Re: Unicode and RFC 4690

From: Jefsey_Morfin (jefsey@jefsey.com)
Date: Thu Oct 05 2006 - 18:20:26 CST

  • Next message: Neil Harris: "Re: Unicode and RFC 4690"

    There is a confusion between the need (IDN) and a solution (IETF
    IDNA). Regulating the need will not correct the lacks of the
    solution. The solution must be fool proof. How? In having all the
    confusive strings being converted into the same ACE ("xn--" ASCII
    equivalence).

    Is it possible? Yes. A grapheme is a graphic concept which can be
    mathematically documented. The problem is that Unicode assigns
    numbers to these concepts in a polyonomous manner. So we need a
    Unicode/Grapheme table. Either in comparing the characters'
    mathematic descriptions through their integrals (graphemes). Or in
    capitalizing on experience. To obtain a table of characters graphic
    families ( another way to list graphemes).
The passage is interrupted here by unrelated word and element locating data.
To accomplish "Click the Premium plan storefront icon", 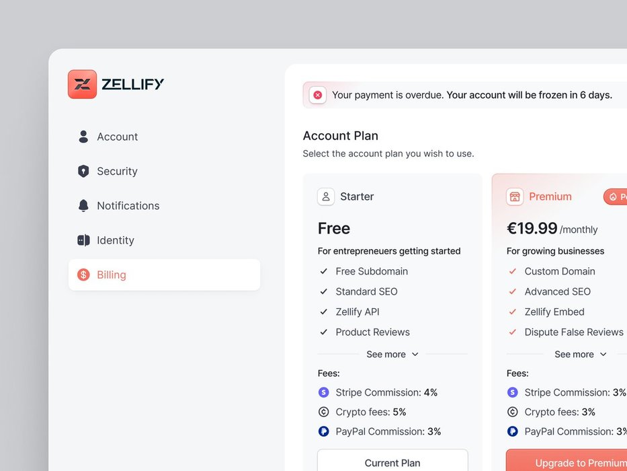I will pos(515,196).
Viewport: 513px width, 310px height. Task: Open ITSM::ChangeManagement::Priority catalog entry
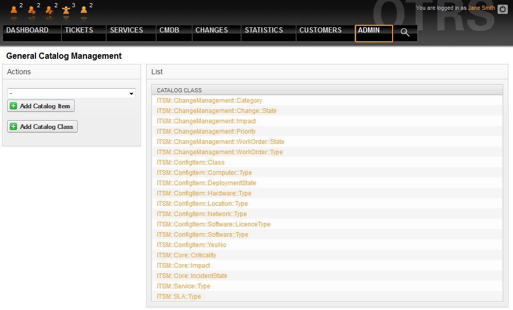pos(206,132)
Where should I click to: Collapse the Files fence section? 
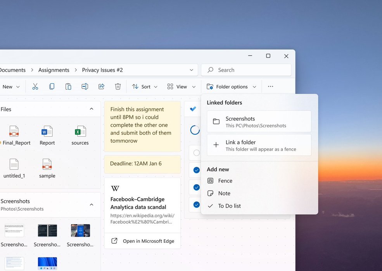[92, 109]

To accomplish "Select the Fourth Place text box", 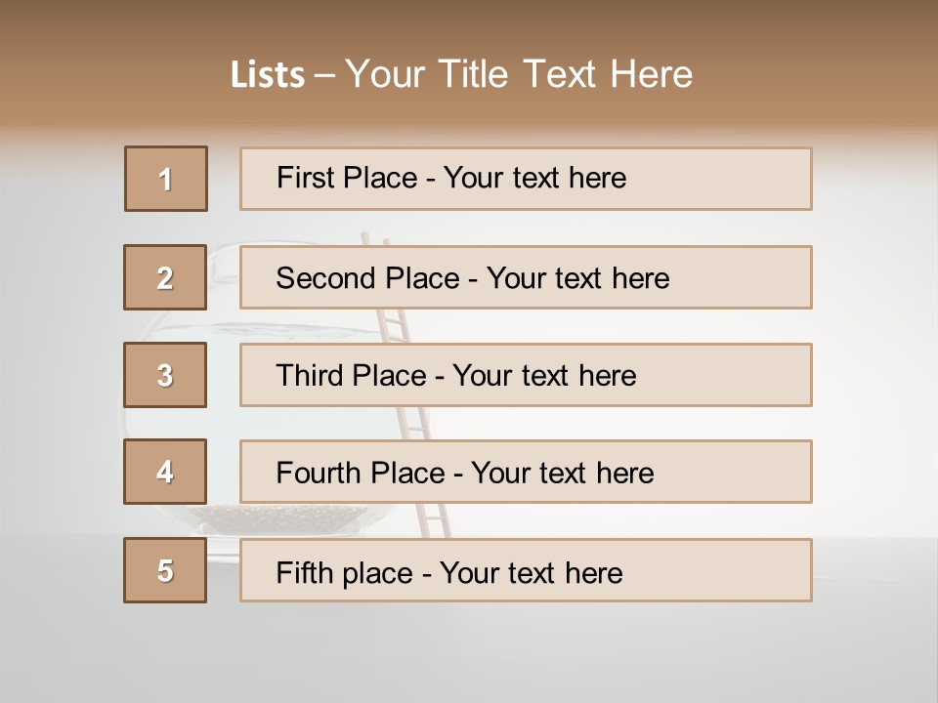I will point(526,472).
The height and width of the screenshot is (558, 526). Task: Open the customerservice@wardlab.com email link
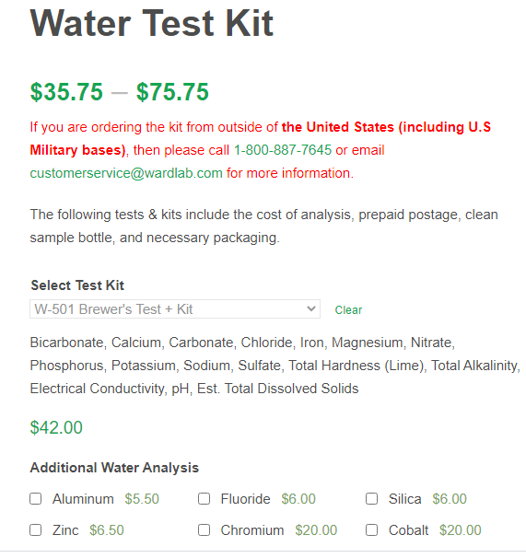click(126, 173)
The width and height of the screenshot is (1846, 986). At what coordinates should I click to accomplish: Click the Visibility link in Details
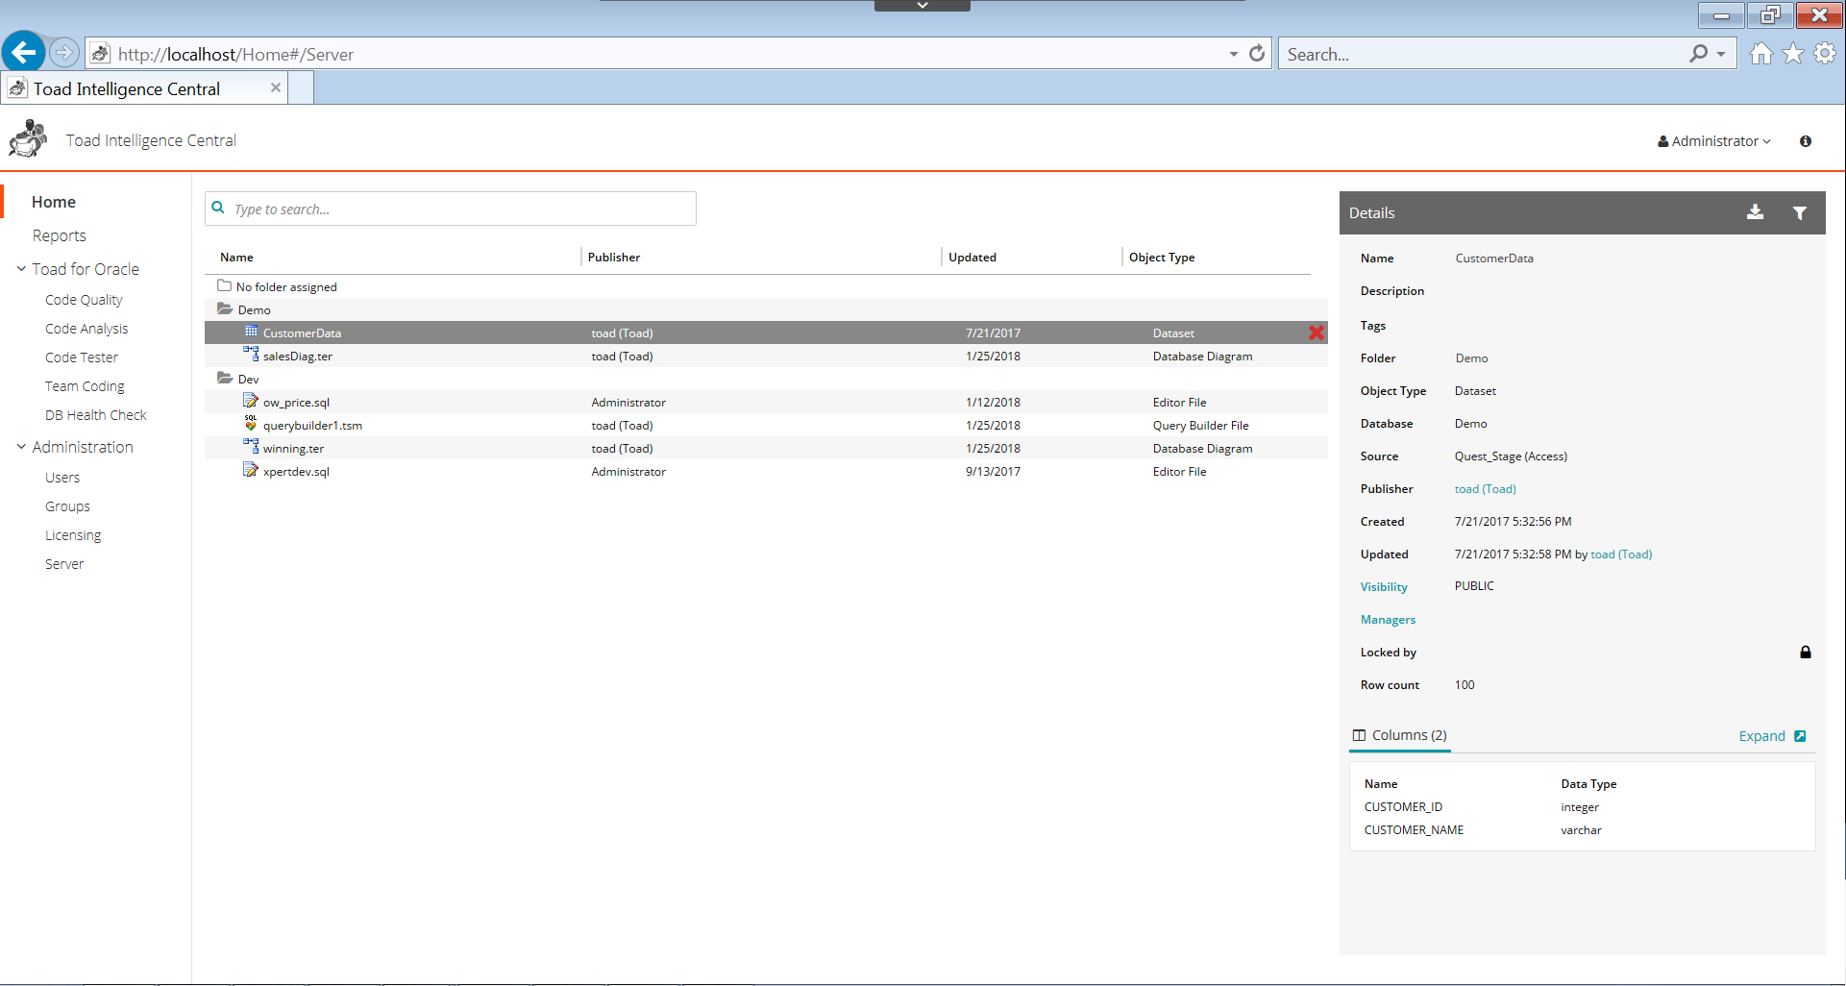(x=1383, y=587)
    A "super punycode" version will use this table to transcode in the
    same ASCII sequence all the characters of the same family. This will
    remove none of the possibilities of the current solution, but it will
    prevent two different ACE from being seen in the same way. Because
    there will be only one possible ACE possible. This will not reduce
    the possibility of that ACE to fully support all the existing
    confusive labels. The disadvantages of not using that "super
    punycode" function will probably make it used quickly. The drawback
    is that some existing names may be confused with other names.This is
    why the need is urgent (there is a limited number of IDNs and no many
    confusive ones [confusive labels are at higher levels]). If this was
    a real difficulty, the solution is proposed is to use another prefix
    than "xn--" (this would help addressing another type of problem).

    jfc

    At 21:50 05/10/2006, Philippe Verdy wrote:

    >From: "Neil Harris" <neil@tonal.clara.co.uk>
    > > UTR #36 and UTR #39 have a very detailed treatment of the all the issues
    > > involved.
    > >
    > > Notice that implementing these constraints on a per-label basis has no
    > > bearing at all on script-mixing between different labels in a FQDN,
    > > which is not a security problem, and that nothing in the above policy
    > > need stop labels from any of a number of different individual character
    > > sets from being issued in the same zone, providing care is taken to
    > > block or bundle possible collisions.
    > >
    > > Politics shouldn't be the issue here: individual domain operators and
    > > their users should all have a common interest in preventing homograph
    > > attacks, and these techniques can work effectively regardless of
    > > political issues.
    >
    >One problem of this RFC is that the current format for the database
    >of confusables supported as equivalents by a registry is NOT
    >integrated in the DNS so that it can scale widely.
    >
    >I would better expect a format that can be integrated completely as
    >DNS records, possibly with a new DNS record type, simple to parse,
    >and where each DNS server may cache reliably by a reference to a
    >authoritative DNS server maintained by the registry (or the domain
    >administrator if this is in a private domain).
    >
    >Such files do not address the need in local subdomains, and having a
    >single file per language will not resolve the issues regarding
    >security and ease of deployment.
    >
    >Note that even if a TLD registry does not support IDN, support for
    >IDN labels may be present (wanted, needed) within a subdomain for
    >various things such as user names, product names, book titles...
    >used as labels within a private subdomain.
    >
    >If every registry (or domain name authority) can specify its own
    >rules regarding acceptable characters and their IDN-canonical
    >equivalents, things would be simpler. The RFC just needs to address
    >the required features in the IDN implementation, i.e. the implicit
    >(non negociable) support for Unicode canonical equivalents (from
    >which it is NOT necessary to specify the list of all possible equivalents).
    >
    >Each TLD registry or each subdomain authority should provide a
    >default set of rules that will be applied by default in all
    >subdomains, unless one of the registered domain contains a record
    >referencing another rule set (which should be another domain name
    >that specifies the complete set of rules), or records specifying
    >overrides (for example, the support of more characters); one of the
    >common ruleset should include the one for the default reduced
    >ASCII-only subset (i.e. no support for IDN), and this should be
    >specified simply by referencing the domain name of the root registry
    >(if the root must remain ASCII-only), or a documented domain name
    >owned by the authority managing the root (for example
    >no-idn.iana.org), or some special subdomain (for example:
    >none.idn.arpa), where the data of the rule set is registered.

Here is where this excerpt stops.